[Saved entries]

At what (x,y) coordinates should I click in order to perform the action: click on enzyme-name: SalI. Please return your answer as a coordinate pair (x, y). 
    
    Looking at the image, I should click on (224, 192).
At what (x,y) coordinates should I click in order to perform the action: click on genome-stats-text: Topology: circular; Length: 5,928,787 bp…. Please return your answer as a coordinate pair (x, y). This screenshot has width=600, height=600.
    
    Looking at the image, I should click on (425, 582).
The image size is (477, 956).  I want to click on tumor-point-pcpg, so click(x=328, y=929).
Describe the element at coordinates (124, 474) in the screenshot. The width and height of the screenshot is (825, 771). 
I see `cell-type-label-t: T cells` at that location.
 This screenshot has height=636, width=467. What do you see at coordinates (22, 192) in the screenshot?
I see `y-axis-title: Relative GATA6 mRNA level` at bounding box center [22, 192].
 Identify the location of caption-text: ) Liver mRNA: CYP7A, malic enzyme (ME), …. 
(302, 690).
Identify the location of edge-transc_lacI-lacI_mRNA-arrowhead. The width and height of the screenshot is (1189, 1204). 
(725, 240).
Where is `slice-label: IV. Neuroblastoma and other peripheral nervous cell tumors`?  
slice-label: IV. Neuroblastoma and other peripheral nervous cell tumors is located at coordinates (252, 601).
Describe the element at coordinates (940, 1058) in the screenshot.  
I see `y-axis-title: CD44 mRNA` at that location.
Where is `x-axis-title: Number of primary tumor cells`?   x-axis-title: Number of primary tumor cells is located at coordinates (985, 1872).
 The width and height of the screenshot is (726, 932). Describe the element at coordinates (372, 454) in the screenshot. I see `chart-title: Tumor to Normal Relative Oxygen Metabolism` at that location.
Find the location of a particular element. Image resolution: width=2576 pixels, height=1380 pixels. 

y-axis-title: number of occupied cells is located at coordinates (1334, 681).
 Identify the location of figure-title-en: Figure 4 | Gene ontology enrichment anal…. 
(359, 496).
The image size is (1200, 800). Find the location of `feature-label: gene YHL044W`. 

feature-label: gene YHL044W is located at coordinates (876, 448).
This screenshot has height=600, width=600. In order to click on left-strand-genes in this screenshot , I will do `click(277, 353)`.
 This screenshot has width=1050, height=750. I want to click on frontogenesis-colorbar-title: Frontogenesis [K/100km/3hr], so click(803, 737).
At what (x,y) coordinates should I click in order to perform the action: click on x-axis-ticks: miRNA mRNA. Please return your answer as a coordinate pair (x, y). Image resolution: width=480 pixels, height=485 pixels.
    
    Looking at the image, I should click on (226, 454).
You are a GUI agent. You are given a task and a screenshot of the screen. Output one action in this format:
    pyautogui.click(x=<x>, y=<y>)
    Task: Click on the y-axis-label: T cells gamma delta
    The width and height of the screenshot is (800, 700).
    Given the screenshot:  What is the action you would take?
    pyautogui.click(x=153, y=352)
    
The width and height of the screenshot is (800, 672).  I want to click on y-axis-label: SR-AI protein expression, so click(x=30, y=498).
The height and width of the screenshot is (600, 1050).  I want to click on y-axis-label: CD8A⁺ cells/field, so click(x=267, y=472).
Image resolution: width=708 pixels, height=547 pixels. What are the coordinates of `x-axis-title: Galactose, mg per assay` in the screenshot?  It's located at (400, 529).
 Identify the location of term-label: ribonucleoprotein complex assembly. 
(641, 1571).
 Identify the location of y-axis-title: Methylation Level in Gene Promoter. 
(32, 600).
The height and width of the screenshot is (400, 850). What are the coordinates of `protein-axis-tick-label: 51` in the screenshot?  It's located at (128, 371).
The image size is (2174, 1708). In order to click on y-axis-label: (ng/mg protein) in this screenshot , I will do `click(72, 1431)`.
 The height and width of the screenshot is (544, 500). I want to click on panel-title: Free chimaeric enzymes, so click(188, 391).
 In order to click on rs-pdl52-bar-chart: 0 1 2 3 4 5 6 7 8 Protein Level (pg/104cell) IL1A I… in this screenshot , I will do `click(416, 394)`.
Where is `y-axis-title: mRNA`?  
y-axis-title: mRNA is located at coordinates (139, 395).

### PROBLEM DETAILS
Each line of the data is to be transcribed exactly.

### RESPONSE BOX
At what (x,y) coordinates should I click in order to perform the action: click on enzyme-name: SalI. Please return your answer as a coordinate pair (x, y). 
    
    Looking at the image, I should click on (224, 192).
At what (x,y) coordinates should I click in order to perform the action: click on genome-stats-text: Topology: circular; Length: 5,928,787 bp…. Please return your answer as a coordinate pair (x, y). This screenshot has width=600, height=600.
    
    Looking at the image, I should click on (425, 582).
The image size is (477, 956).  I want to click on tumor-point-pcpg, so click(x=328, y=929).
Describe the element at coordinates (124, 474) in the screenshot. The width and height of the screenshot is (825, 771). 
I see `cell-type-label-t: T cells` at that location.
 This screenshot has height=636, width=467. What do you see at coordinates (22, 192) in the screenshot?
I see `y-axis-title: Relative GATA6 mRNA level` at bounding box center [22, 192].
 Identify the location of caption-text: ) Liver mRNA: CYP7A, malic enzyme (ME), …. 
(302, 690).
Identify the location of edge-transc_lacI-lacI_mRNA-arrowhead. The width and height of the screenshot is (1189, 1204). 
(725, 240).
Where is `slice-label: IV. Neuroblastoma and other peripheral nervous cell tumors`?  
slice-label: IV. Neuroblastoma and other peripheral nervous cell tumors is located at coordinates (252, 601).
Describe the element at coordinates (940, 1058) in the screenshot.  
I see `y-axis-title: CD44 mRNA` at that location.
Where is `x-axis-title: Number of primary tumor cells`?   x-axis-title: Number of primary tumor cells is located at coordinates (985, 1872).
 The width and height of the screenshot is (726, 932). Describe the element at coordinates (372, 454) in the screenshot. I see `chart-title: Tumor to Normal Relative Oxygen Metabolism` at that location.
Find the location of a particular element. Image resolution: width=2576 pixels, height=1380 pixels. 

y-axis-title: number of occupied cells is located at coordinates (1334, 681).
 Identify the location of figure-title-en: Figure 4 | Gene ontology enrichment anal…. 
(359, 496).
The image size is (1200, 800). Find the location of `feature-label: gene YHL044W`. 

feature-label: gene YHL044W is located at coordinates (876, 448).
This screenshot has height=600, width=600. In order to click on left-strand-genes in this screenshot , I will do `click(277, 353)`.
 This screenshot has width=1050, height=750. I want to click on frontogenesis-colorbar-title: Frontogenesis [K/100km/3hr], so click(803, 737).
At what (x,y) coordinates should I click in order to perform the action: click on x-axis-ticks: miRNA mRNA. Please return your answer as a coordinate pair (x, y). Image resolution: width=480 pixels, height=485 pixels.
    
    Looking at the image, I should click on (226, 454).
You are a GUI agent. You are given a task and a screenshot of the screen. Output one action in this format:
    pyautogui.click(x=<x>, y=<y>)
    Task: Click on the y-axis-label: T cells gamma delta
    The width and height of the screenshot is (800, 700).
    Given the screenshot:  What is the action you would take?
    pyautogui.click(x=153, y=352)
    
The width and height of the screenshot is (800, 672).  I want to click on y-axis-label: SR-AI protein expression, so click(x=30, y=498).
The height and width of the screenshot is (600, 1050).  I want to click on y-axis-label: CD8A⁺ cells/field, so click(x=267, y=472).
Image resolution: width=708 pixels, height=547 pixels. What are the coordinates of `x-axis-title: Galactose, mg per assay` in the screenshot?  It's located at (400, 529).
 Identify the location of term-label: ribonucleoprotein complex assembly. 
(641, 1571).
 Identify the location of y-axis-title: Methylation Level in Gene Promoter. 
(32, 600).
The height and width of the screenshot is (400, 850). What are the coordinates of `protein-axis-tick-label: 51` in the screenshot?  It's located at (128, 371).
The image size is (2174, 1708). In order to click on y-axis-label: (ng/mg protein) in this screenshot , I will do `click(72, 1431)`.
 The height and width of the screenshot is (544, 500). I want to click on panel-title: Free chimaeric enzymes, so click(188, 391).
 In order to click on rs-pdl52-bar-chart: 0 1 2 3 4 5 6 7 8 Protein Level (pg/104cell) IL1A I… in this screenshot , I will do `click(416, 394)`.
Where is `y-axis-title: mRNA`?  
y-axis-title: mRNA is located at coordinates (139, 395).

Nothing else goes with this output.